Deploying PostgreSQL Streaming Replication with ClusterControl simplifies operational tasks by automating much of the complexity involved in configuring, managing, and maintaining PostgreSQL replication across multiple nodes, with ClusterControl simplifies operational tasks such as:
- Streaming replication deployment
- Failover handling
- Backup management
- Monitoring and alerting
- Replication visibility
- Node recovery operations
PostgreSQL Streaming Replication
Streaming Replication continuously ships WAL changes from the primary node to replica nodes. This architecture improves:
- High availability
- Read scalability
- Disaster recovery readiness
- Operational resiliency
Once the migrated database is imported into the PostgreSQL primary node, replication automatically propagates changes across replicas. Replication status can be validated using:
SELECT * FROM pg_stat_replication;
Replica nodes should appear in streaming state with minimal replication lag.
Backup and Recovery Management
ClusterControl simplifies PostgreSQL backup and recovery management by centralizing scheduled backups, retention policies, restore operations, and point-in-time recovery planning, helping reduce operational overhead while improving disaster recovery readiness.

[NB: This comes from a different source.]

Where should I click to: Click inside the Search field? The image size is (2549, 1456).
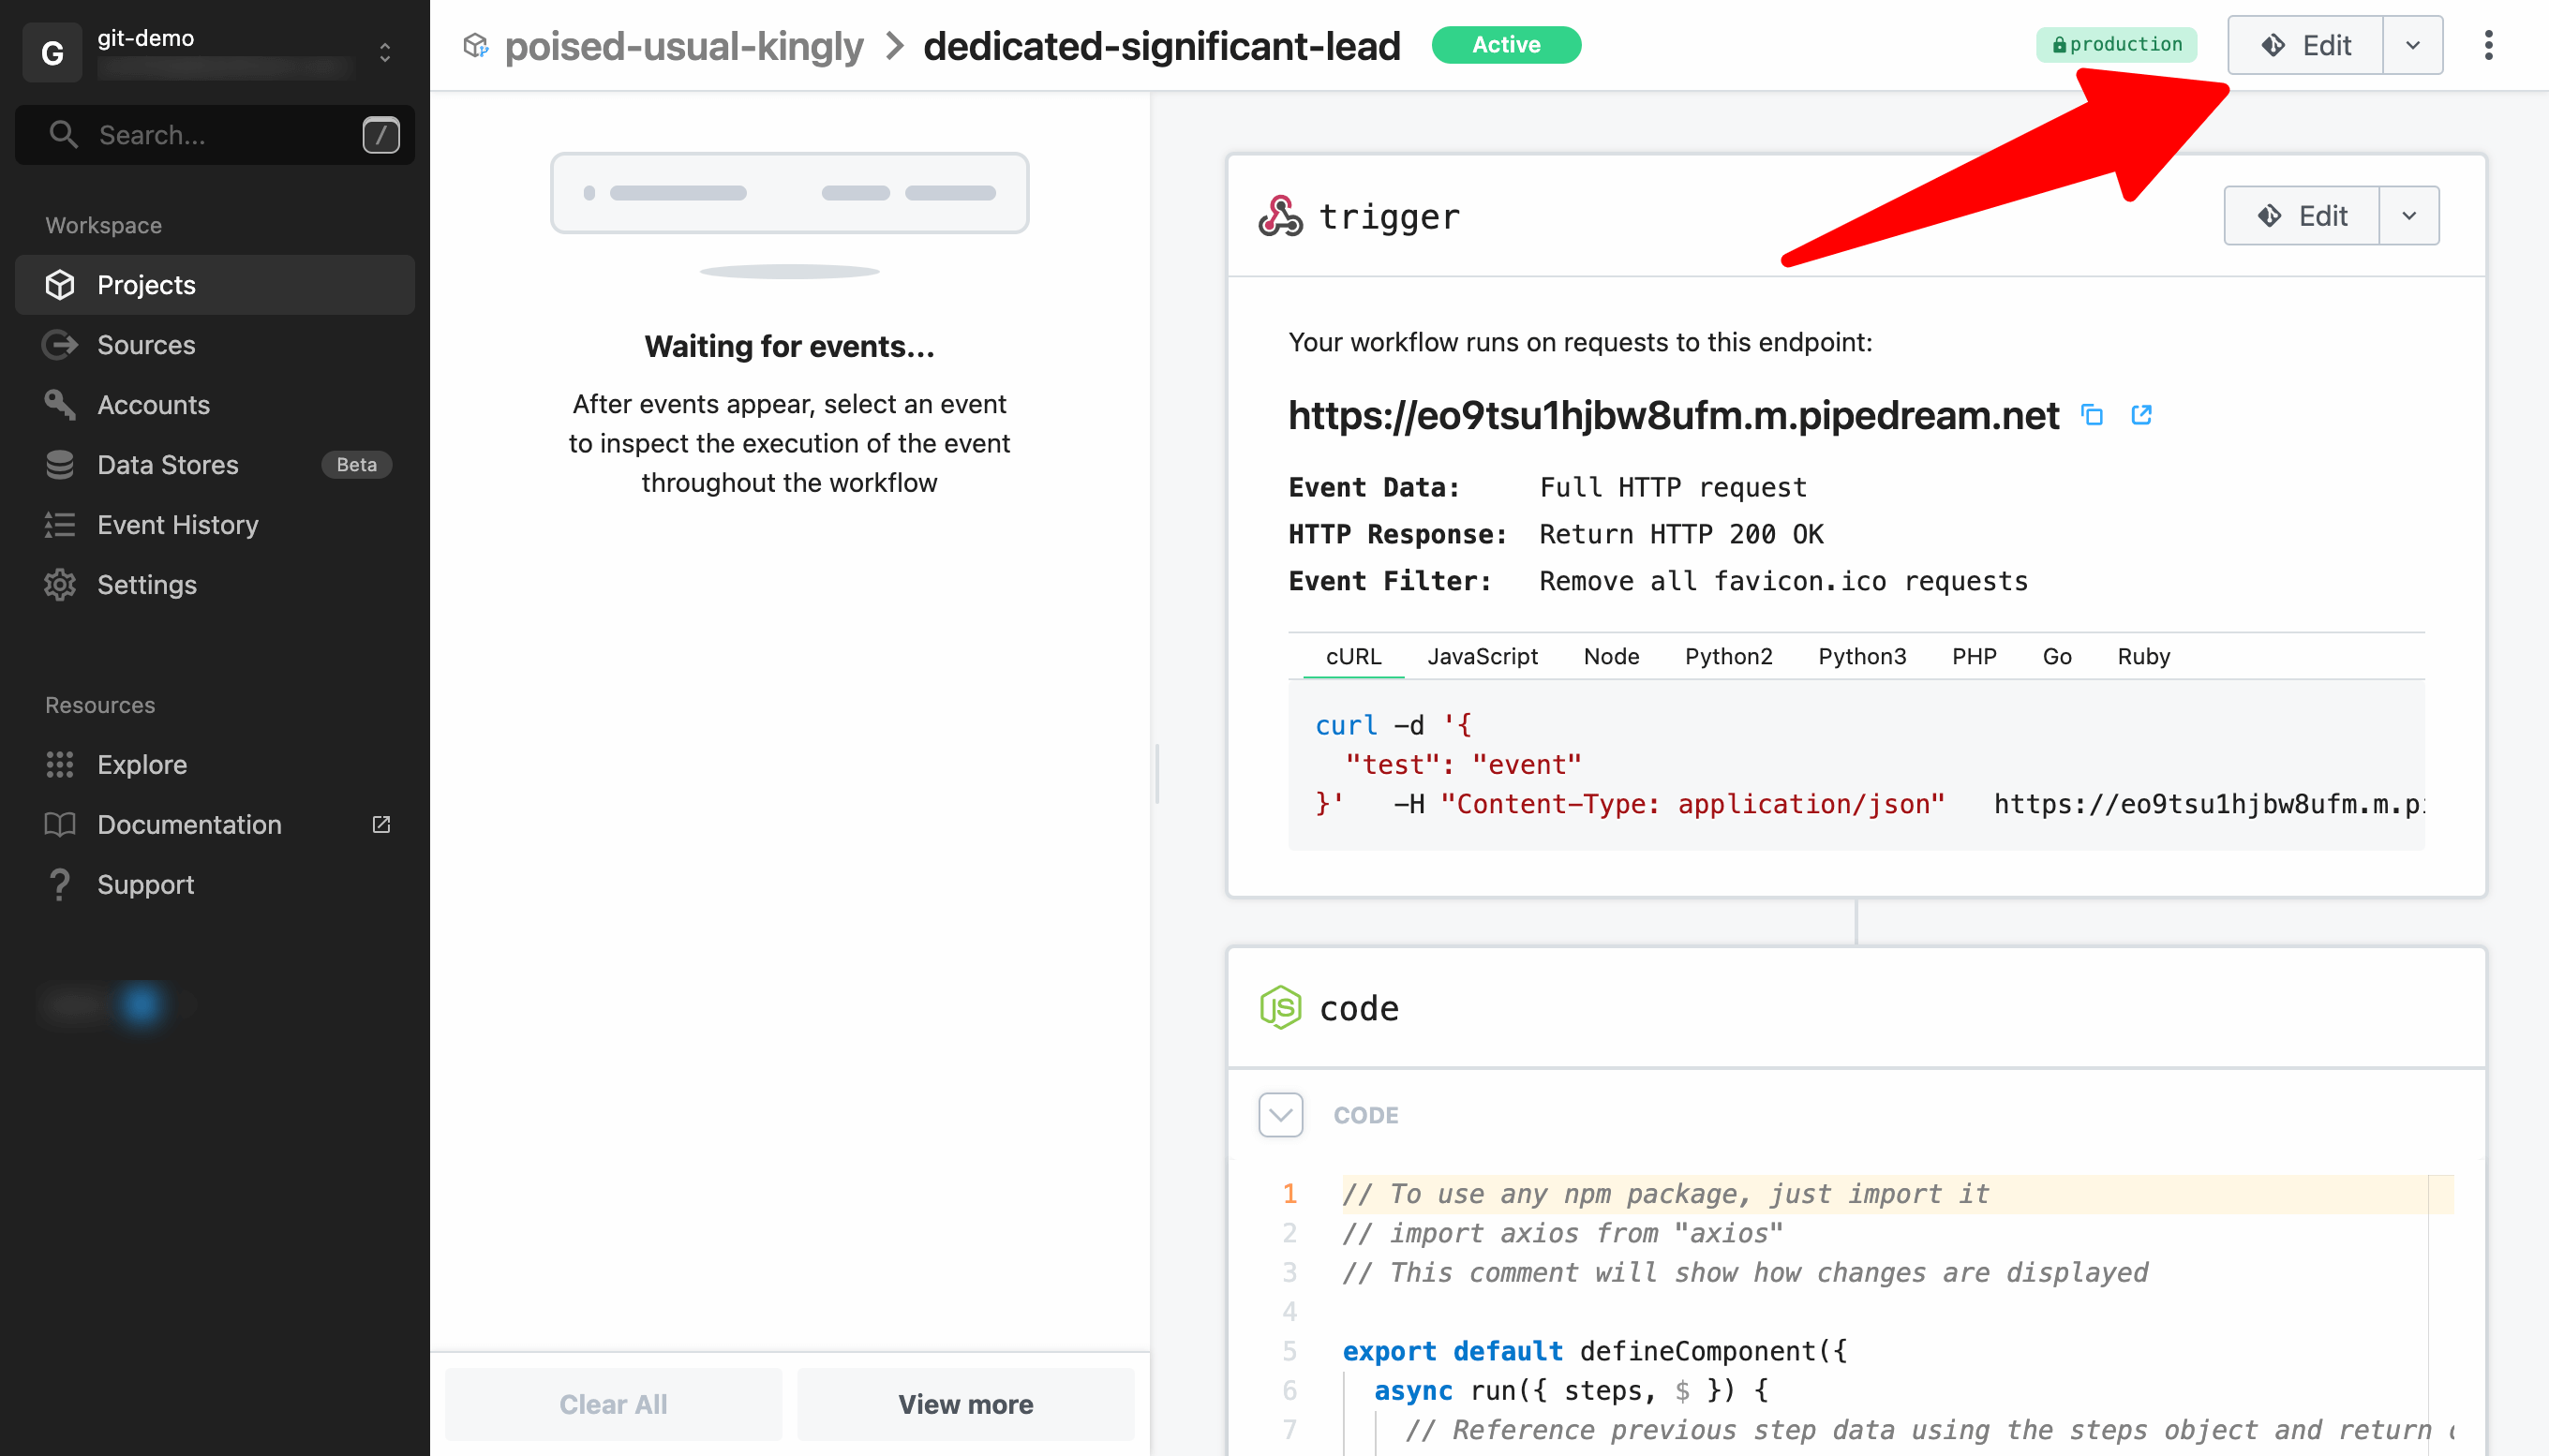(x=200, y=134)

Monitoring PostgreSQL Using ClusterControl
ClusterControl provides centralized PostgreSQL monitoring and operational management through node health visibility, replication monitoring, query insights, backup management, automatic failover, performance dashboards, and alerting capabilities, helping simplify PostgreSQL administration in production environments.

Conclusion
Migrating from SQL Server to PostgreSQL is no longer simply about reducing licensing costs. For many organizations, it is also an opportunity to modernize infrastructure, simplify operations, and build platforms that align with modern deployment models.
Using pgloader for schema migration, BCP for bulk data export, and PostgreSQL COPY for imports creates a migration workflow that remains flexible and manageable even for larger environments.
When combined with PostgreSQL Streaming Replication and ClusterControl, the resulting platform delivers operational scalability, monitoring visibility, and high availability suitable for production workloads.
Organizations running containerized applications, especially Dockerized environments, can benefit significantly from this type of PostgreSQL HA architecture as part of their modernization strategy.